The CalNEXT ET23SWE0067 Smart Controls for Data-Driven Indoor Agriculture Field Evaluation project, conducted from 2023 to 2025, explored the market potential for and evaluated the impact of “smart controls” technologies on controlled environment agriculture (CEA). This method of agriculture involves the cultivation and manufacturing of floriculture, food, and cannabis products. The study focused on automated, integrated, and intelligent environmental controls technologies used in indoor and greenhouse CEA facilities in California. Smart controls monitor, evaluate, and control energy consumption of the facility’s heating, ventilation, and air conditioning; lighting; crop irrigation; and nutrient management systems. 

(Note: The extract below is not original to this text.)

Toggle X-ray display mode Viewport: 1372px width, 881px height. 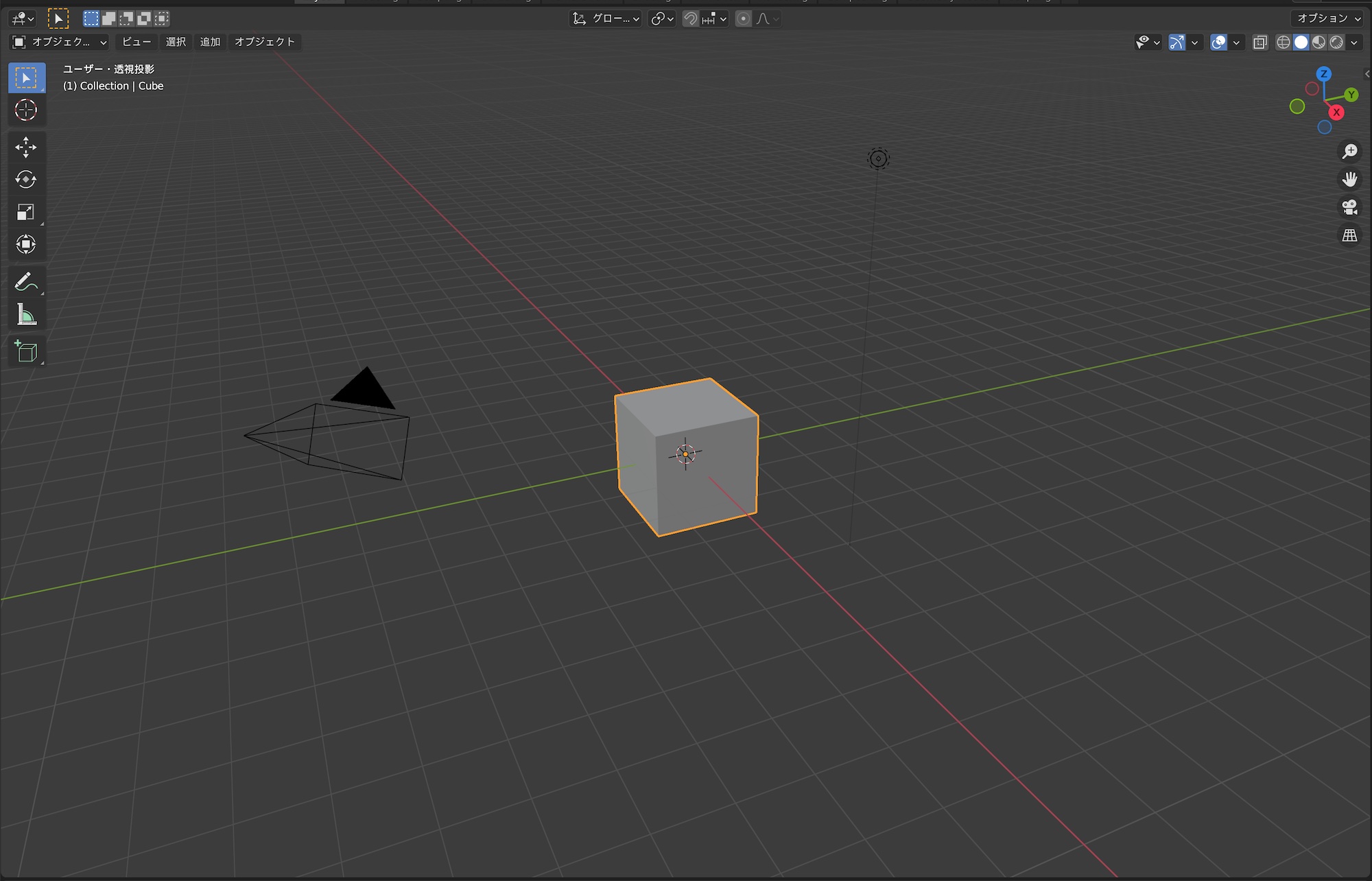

The project investigated smart CEA controls, which must be capable of one or more of the following functions: 

​• Automation: Hardware and software that optimize individual CEA systems, reducing labor—as well as electricity use and demand—by implementing control strategies for lighting, HVAC, and irrigation systems. These strategies include scheduling, dimming, daylighting, temperature and humidity optimization, staging and modulation of pumps and fans, and demand management. 

​• Integration: Hardware and software that optimize and connect CEA systems—including lighting, heating, ventilation, cooling, as well as irrigation and fertigation—to electricity use and demand. 

​• Artificial intelligence: Hardware and software systems that use machine learning, cameras and sensing technology to optimize resources like water and fertilizer, as well as electricity use and demand, based on plant growth and quality characteristics. 

These characteristics include light levels, temperature, humidity, airflow, and irrigation flowrates, among others. The project included a market assessment, field evaluations, and this technology roadmap to identify cost-effective energy efficiency and demand response measures for smart environmental controls in California’s CEA sector. 

The technology roadmap shares five program pathway recommendations, including ideas for two new energy efficiency measure packages: 

1. Develop a deemed measure package for greenhouse supplemental lighting Daily Light Integral controls. Investor-owned utilities may have only three years to implement an energy efficiency program for Daily Light Integral controls before the energy code requires this automation strategy. 

2. Develop a deemed measure package for greenhouse ventilation fan variable frequency drive controls. The existing agricultural fan measure is not applicable to greenhouses.